Postgresql – How to anonymize pg_dump output before it leaves server

herokupg-dumppostgresql

For development purposes, we dump the production database to local. It's fine because the DB is small enough. The company's growing and we want to reduce risks. To that end, we'd like to anonymize the data before it leaves the database server.

One solution we thought of would be to run statements prior to pg_dump, but within the same transaction, something like this:

BEGIN;
UPDATE users
SET email = 'dev+' || id || '@example.com'
  , password_hash = '/* hash of "password" */'
  , ...;
-- launch pg_dump as usual, ensuring a ROLLBACK at the end
-- pg_dump must run with the *same* connection, obviously

-- if not already done by pg_dump
ROLLBACK;

Is there a ready-made solution for this? Our DB is hosted on Heroku, and we don't have 100% flexibility in how we dump.

I searched for postgresql anonymize data dump before download and variations, but I didn't see anything highly relevant.

Best Answer

There are four tough problems to solve when trying to anonymize data. I'm going to summarize an old blog post of mine about it:

1: Anonymized data may grow in size. If you have peoples' names, for example, you don't really want all of the anonymous ones to have exactly the same length as the original data. If you change the data as it goes out, that means the solution needs to understand the original field name's length to avoid growing data out to something too large to fit.

2: Anonymized data has different statistics distribution.
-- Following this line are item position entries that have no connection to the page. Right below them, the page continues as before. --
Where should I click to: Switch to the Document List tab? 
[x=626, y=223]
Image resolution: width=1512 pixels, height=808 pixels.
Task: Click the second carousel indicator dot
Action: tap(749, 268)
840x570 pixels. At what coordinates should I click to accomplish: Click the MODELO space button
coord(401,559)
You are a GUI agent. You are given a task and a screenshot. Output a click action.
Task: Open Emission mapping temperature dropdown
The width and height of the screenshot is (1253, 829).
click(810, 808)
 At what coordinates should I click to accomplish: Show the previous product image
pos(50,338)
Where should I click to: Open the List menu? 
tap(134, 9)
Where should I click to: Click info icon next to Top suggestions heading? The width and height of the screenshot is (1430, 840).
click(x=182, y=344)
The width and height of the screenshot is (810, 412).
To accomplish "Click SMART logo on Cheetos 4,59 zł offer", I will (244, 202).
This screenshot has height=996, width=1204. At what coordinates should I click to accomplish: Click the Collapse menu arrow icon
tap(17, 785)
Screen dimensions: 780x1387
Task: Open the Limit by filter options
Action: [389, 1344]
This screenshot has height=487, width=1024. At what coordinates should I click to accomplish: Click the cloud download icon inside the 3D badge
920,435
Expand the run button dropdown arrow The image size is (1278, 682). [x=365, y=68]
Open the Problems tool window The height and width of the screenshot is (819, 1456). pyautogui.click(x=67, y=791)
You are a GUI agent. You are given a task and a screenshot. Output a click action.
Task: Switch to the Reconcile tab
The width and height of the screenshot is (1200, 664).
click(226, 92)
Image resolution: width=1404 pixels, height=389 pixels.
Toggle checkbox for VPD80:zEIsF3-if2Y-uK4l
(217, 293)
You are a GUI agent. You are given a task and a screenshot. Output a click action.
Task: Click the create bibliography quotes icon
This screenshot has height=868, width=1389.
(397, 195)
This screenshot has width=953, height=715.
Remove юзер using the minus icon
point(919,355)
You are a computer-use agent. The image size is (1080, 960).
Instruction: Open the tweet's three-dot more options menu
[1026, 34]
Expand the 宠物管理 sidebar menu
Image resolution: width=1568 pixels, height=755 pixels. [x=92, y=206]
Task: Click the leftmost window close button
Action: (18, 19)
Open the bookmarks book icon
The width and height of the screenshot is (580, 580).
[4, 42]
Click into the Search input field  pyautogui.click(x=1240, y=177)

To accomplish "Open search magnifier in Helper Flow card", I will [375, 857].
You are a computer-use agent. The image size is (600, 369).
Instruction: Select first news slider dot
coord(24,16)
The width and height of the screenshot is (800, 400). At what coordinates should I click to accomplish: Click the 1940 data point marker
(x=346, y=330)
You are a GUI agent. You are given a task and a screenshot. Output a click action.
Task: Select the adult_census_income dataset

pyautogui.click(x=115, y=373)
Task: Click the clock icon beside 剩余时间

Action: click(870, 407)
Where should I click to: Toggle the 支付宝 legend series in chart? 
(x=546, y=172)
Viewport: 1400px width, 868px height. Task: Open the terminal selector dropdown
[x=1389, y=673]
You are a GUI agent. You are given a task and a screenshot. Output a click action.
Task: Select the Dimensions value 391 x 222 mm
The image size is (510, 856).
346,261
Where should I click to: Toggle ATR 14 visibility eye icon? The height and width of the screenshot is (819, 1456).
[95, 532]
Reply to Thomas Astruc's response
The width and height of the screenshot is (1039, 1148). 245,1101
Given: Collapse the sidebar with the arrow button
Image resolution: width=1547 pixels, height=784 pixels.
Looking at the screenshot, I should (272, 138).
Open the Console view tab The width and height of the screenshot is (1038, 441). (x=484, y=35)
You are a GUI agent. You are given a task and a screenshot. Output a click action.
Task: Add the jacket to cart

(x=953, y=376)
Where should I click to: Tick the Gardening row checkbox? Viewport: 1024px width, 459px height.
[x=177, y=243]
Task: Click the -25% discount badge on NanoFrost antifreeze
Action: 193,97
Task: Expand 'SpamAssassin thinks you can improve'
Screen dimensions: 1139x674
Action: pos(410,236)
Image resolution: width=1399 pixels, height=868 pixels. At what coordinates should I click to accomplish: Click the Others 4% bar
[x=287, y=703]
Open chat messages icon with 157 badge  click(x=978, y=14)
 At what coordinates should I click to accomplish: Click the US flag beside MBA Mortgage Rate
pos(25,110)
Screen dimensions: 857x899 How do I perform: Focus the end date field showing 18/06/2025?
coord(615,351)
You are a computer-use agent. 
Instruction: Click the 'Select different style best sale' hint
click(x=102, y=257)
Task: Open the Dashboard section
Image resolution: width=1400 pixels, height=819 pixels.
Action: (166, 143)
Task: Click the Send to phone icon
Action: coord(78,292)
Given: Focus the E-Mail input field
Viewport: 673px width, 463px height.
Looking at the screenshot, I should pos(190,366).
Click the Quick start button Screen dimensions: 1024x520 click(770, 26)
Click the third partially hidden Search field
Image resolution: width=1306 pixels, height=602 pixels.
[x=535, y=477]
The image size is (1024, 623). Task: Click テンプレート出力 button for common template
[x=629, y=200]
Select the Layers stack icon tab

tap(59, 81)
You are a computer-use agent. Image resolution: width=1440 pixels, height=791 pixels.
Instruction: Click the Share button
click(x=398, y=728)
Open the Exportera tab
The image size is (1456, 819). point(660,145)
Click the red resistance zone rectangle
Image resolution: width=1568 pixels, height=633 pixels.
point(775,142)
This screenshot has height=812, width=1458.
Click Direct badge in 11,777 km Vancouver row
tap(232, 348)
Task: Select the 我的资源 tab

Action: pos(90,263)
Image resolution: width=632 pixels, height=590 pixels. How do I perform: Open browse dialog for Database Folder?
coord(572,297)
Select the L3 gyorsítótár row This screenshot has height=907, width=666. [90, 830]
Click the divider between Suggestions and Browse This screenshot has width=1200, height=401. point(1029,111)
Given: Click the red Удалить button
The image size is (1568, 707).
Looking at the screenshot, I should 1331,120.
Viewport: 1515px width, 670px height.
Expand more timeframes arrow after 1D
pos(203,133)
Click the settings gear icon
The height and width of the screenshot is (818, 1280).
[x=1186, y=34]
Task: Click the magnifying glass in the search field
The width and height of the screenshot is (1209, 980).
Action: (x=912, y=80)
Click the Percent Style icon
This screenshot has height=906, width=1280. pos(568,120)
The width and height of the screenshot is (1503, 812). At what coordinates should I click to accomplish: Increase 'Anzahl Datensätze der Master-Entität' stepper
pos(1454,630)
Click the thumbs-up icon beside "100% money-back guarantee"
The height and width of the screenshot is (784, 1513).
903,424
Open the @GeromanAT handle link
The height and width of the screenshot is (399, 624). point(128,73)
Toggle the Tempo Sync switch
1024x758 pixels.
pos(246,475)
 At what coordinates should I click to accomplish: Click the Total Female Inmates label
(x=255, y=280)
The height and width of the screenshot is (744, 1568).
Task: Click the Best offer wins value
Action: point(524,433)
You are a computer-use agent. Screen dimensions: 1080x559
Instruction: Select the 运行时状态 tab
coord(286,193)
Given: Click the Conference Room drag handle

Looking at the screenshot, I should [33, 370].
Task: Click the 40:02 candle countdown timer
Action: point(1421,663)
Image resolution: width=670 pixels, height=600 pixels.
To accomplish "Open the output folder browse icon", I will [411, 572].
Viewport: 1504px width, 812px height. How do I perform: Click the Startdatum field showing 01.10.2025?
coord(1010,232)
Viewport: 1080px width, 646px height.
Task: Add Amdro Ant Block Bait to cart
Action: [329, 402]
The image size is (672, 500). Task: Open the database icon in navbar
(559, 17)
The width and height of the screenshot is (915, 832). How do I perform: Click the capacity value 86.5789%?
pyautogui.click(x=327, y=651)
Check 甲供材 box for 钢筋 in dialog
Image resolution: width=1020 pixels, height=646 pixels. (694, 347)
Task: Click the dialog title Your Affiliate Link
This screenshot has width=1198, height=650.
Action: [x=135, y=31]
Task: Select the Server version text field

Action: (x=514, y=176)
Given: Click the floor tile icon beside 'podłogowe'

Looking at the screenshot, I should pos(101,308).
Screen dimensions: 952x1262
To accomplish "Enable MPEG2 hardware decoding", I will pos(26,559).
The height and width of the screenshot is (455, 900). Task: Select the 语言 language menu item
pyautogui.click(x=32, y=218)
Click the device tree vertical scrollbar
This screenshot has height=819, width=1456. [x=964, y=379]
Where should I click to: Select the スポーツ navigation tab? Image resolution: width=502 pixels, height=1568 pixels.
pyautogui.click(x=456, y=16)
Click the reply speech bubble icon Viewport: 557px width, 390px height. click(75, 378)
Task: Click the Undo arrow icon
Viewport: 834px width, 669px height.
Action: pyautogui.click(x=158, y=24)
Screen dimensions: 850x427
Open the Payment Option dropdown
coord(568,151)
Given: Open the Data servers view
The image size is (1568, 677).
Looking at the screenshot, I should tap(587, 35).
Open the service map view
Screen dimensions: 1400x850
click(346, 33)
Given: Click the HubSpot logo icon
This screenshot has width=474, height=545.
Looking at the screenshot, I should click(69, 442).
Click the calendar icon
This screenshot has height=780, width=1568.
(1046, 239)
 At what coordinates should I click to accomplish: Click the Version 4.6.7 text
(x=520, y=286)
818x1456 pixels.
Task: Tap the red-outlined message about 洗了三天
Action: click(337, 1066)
Say you've got a date-of-birth field - you could completely randomize the dates, but then it'll be much less meaningful on the other side, especially if you're trying to do performance testing. Plus...

3: Anonymized data breaks referential integrity. I know it's a bad idea, but sometimes applications join on fields that need to be anonymized. I hate that I've seen this, but I've seen folks using email address in multiple tables, and then expecting to join on those, or find related orders.

4: Anonymizing slows down the export. You'll need to run some kind of business logic to determine which columns need to be anonymized, and then generate the new data in its place.

I used to say that if you could solve this problem, you'd be rich - but then you've got some competition. Delphix does data masking for DB2, Oracle, SQL Server, etc, but I don't think they've got Postgres or Heroku covered - yet.